Sometimes it feels like I began swimming and running right out of the womb. Seriously, my earliest memories are of splashing in the water and running around the swing set in my parents’ backyard. I went on to run and swim throughout high school and college, and I did so without ever suffering a major injury.
I attribute my bone and muscle health to all those hours I spent in the pool. While running certainly helped me stay fit and healthy, I think swimming gave my body an opportunity to restore itself after the high impact nature of my running workouts. And that’s why I highly recommend swimming to parents of adolescents and teens, especially those who are showing early signs of osteoporosis. Here’s how swimming can help teens’ bones:
Boost muscle strength. Your teen’s muscles are their bones’ greatest protectors. So, as this article on physical activity and healthy bones from the National Institute of Child Health and Human Development notes, even though swimming isn’t load bearing it does build strong muscles and “having strong muscles helps build strong bones.” The article also notes that the years prior to puberty are essential for developing bone mass. The earlier you can jump in the better!

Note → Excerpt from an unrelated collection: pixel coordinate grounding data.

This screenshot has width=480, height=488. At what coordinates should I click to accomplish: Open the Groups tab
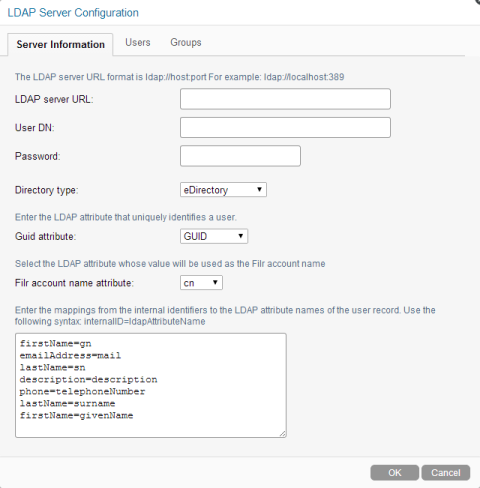click(186, 43)
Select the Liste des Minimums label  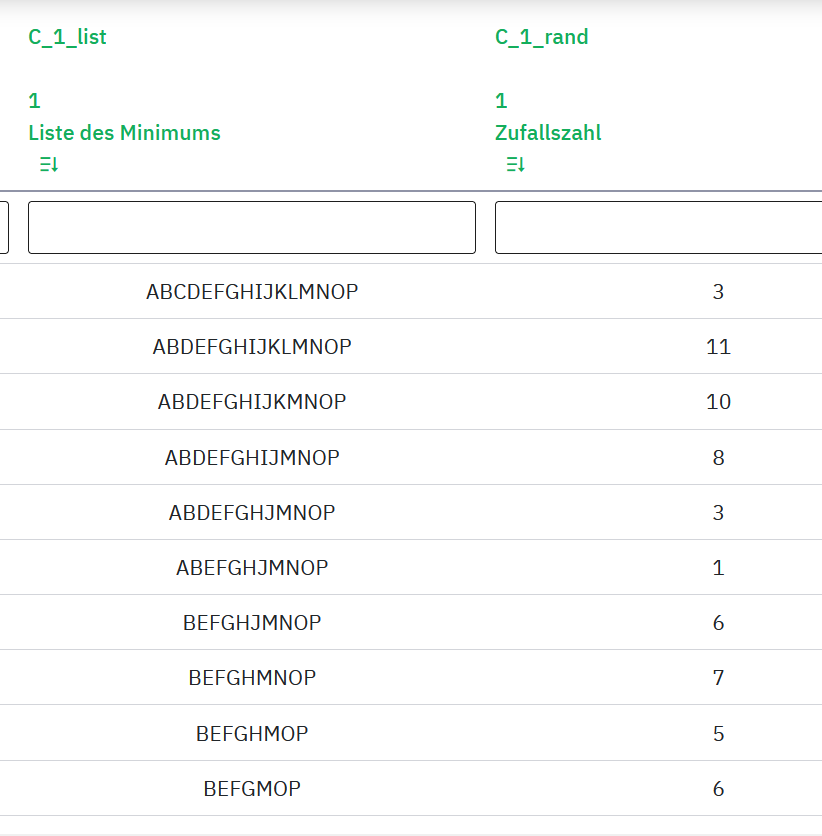(x=124, y=133)
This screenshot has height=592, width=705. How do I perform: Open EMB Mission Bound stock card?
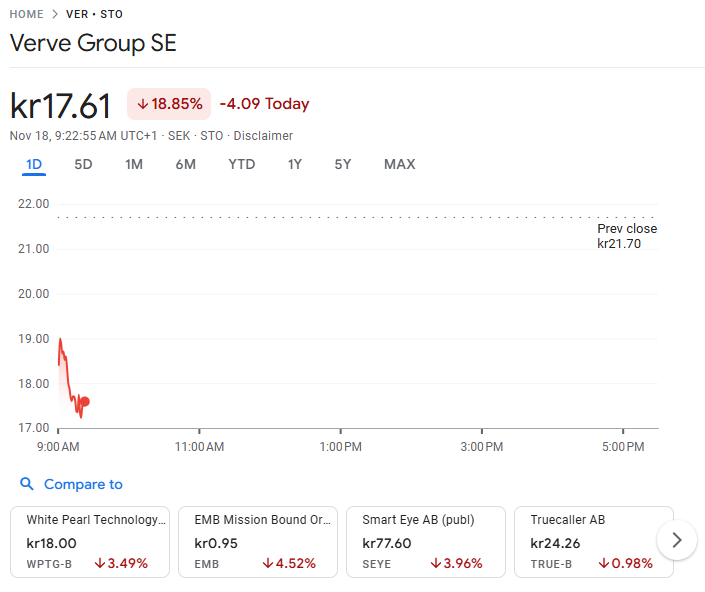(x=258, y=541)
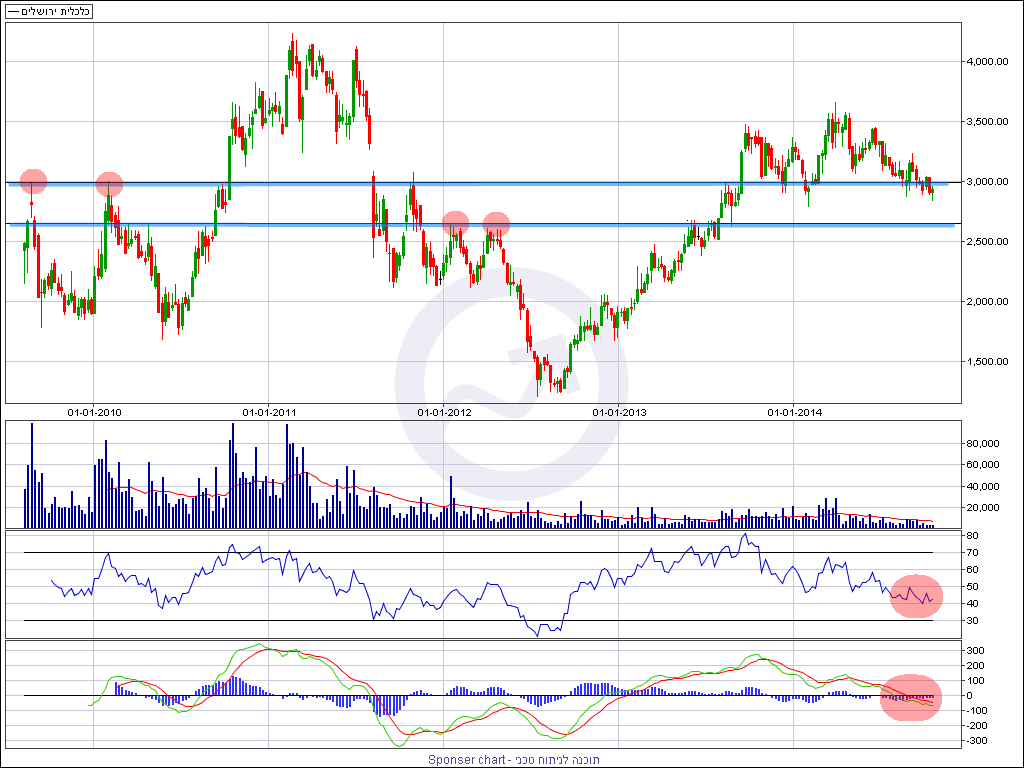Click the pink ellipse highlight on the RSI panel
Image resolution: width=1024 pixels, height=768 pixels.
[916, 597]
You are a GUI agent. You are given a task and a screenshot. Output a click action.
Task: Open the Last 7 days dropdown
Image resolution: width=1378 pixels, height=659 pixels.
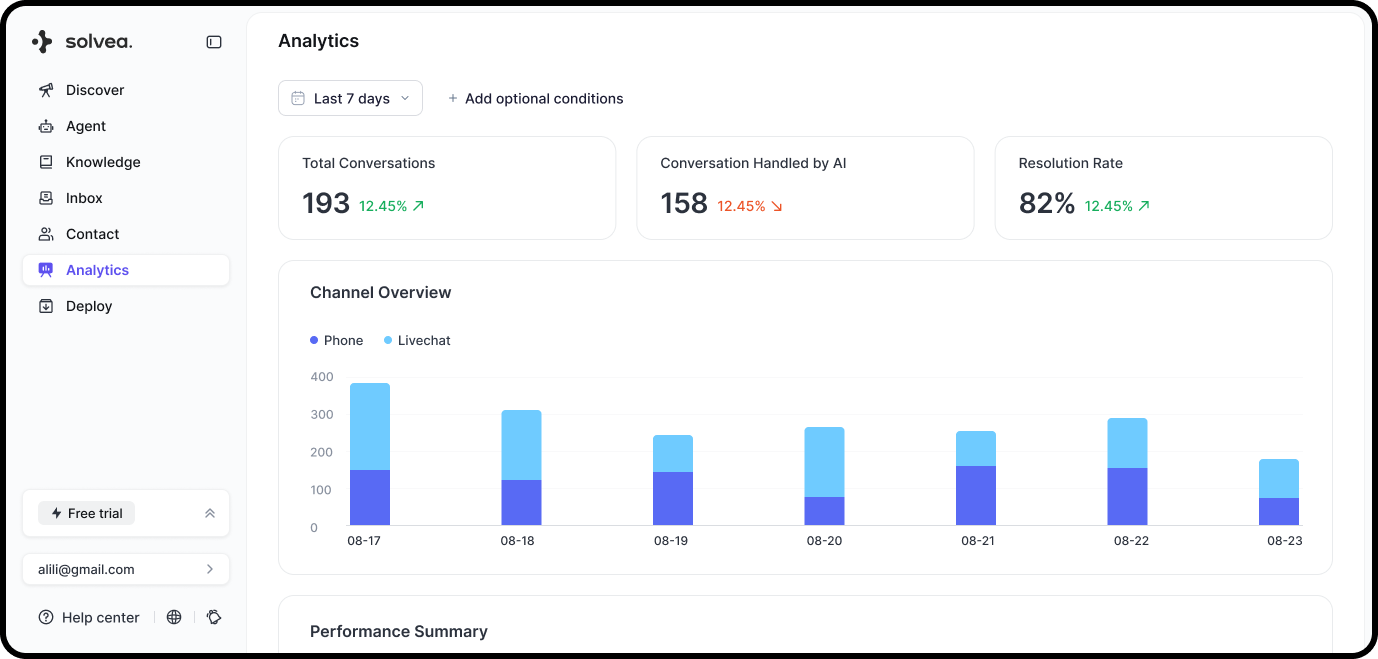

Protect your joints. Swimming is low impact so compared to high impact exercises, such as running, it is a lot easier on the joints. While this guide is on the benefits of swimming for seniors and their bones, its points ring true for everyone. It notes that swimming leads to less discomfort in knees, ankles, and hips while also building flexibility that can mean fewer injuries. When teens start protecting their joints at an early age, they’ll be in much better shape and have less pain later on in life.
Maintain a healthy weight. As adults, sometimes we look back at our teen years as times when we had fewer responsibilities and worries. But it’s important to remember that teens often have very busy schedules. Between going to school, studying after school, and taking part in extracurricular activities, they’re often not left with much free time. And that means, as KidsHealth.org notes in its piece on how to motivate teens to get active, they don’t have much time to fit in exercise that can help keep them healthy. Of course, being a healthy weight is one way to protect your bones, and swimming provides a fun way for teens to get the exercise they need.
Improve bone density. The denser your bones the stronger they are. And while swimming certainly helps build strong bones by protecting them with strong muscles, it usually isn’t lauded as the best way to build bone density. However, as SparkPeople.com explains, a new study out of Israel found that women who swim actually do have denser bone mass in their legs than women who don’t swim.
Whether you want your teen to have stronger bones or more well protected bones, swimming is an excellent choice. I think, too, that you’ll find that you won’t have to do much begging for them to get in the pool. It’s a fun way to exercise with extraordinary physical benefits.